His basic premise is that if you focus on pleasing the core fans, the result will be greater audience satisfaction.
The smallest viable audience for certain genres is very clear. That allows the creators of the work to be specific and to deliver on expectations.
The broader you seek to make your offering, the more likely you are to run into people who don’t care, don’t get the joke or are simply not open to being satisfied.
It’s not easy to record a symphony or edit Restrepo. But your work is more likely to pay off in audience satisfaction.
The keyword “viable” is the slippery element in this. It is pretty widely acknowledged that catering to the traditional audiences isn’t sustainable so there does need to be some expansion. But there is also an implication in “viable” that you would stop once the audience was large enough to sustain operations. Or perhaps that you maintain a program focused on renewing people lost to whatever factors are contributing to churn in audiences.
The problem is, there really doesn’t seem to be anyone who has discovered the secret of attracting and maintaining a core sustainable audience. Not to mention that economic factors are constantly expanding the boundaries of what is required to be sustainable.
So perhaps the answer is that there hasn’t been enough work done at expanding audiences yet. And by the way, I am not specifically referring to orchestras or art film houses and producers as mentioned in Godin’s post.

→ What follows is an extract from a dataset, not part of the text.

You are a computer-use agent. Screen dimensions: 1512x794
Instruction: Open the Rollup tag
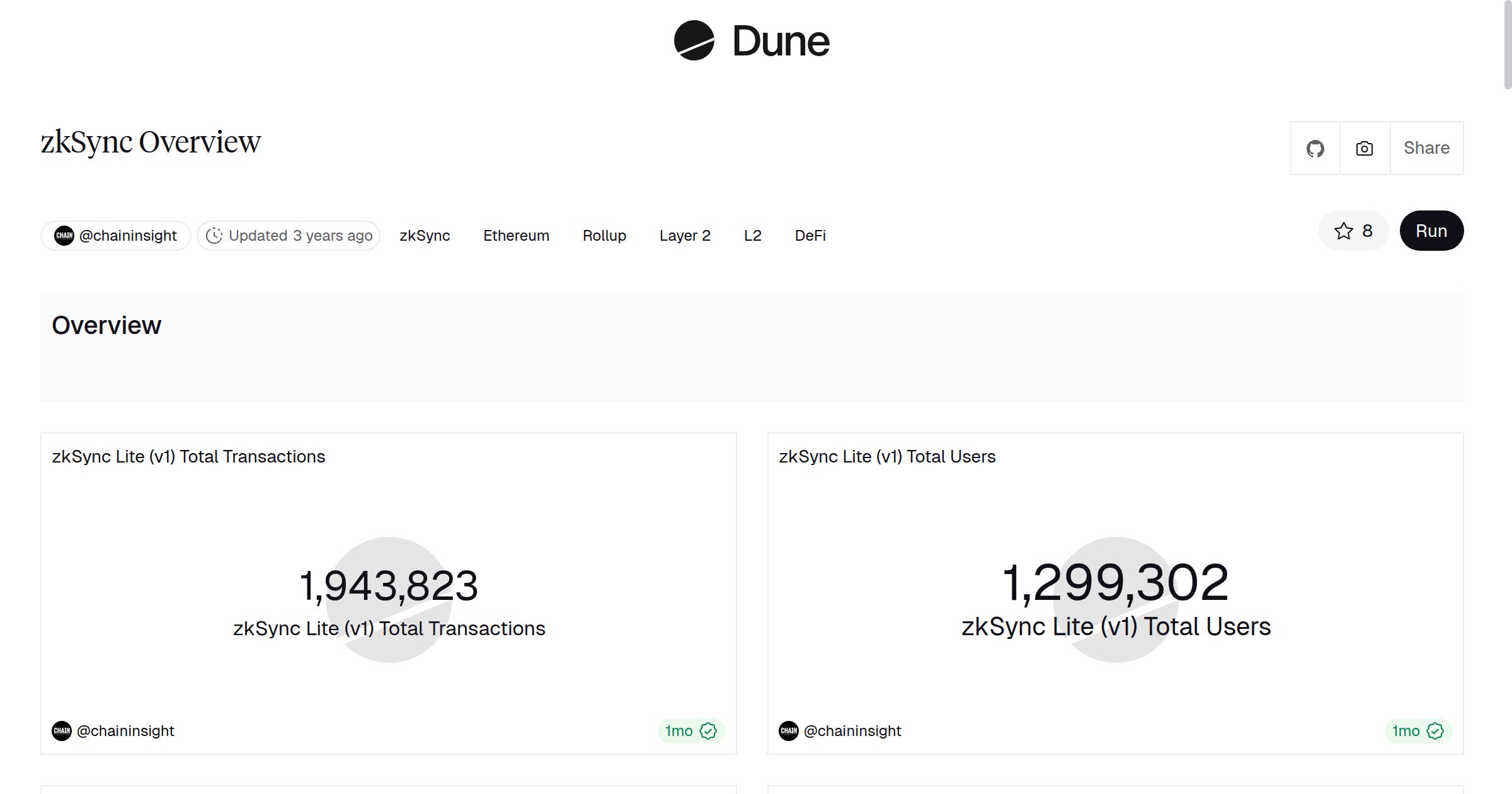(604, 236)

I don’t deny his statement that there is a point beyond which you can not please everyone. I have definitely been in too many meetings where people have said “our market is everyone” and that simply can not be the case.
Arguably, there are probably some arts organizations people can point out that have developed a core audience to sustainable levels. I suspect that these groups fall at either end of the population density spectrum. Either there is a large enough population available to support the organization or the community is so small the organization runs a budget with few expenses.
Pretty much everyone else in between probably needs to work on expanding audiences to the minimally viable size which will likely mean providing programming in which people can feel invested.
But I am curious, does anyone have other thoughts on this? Are there more entities who are maintaining a viable, highly-satisfied core audience which allows creators to focus on a high quality product than I am giving credit for?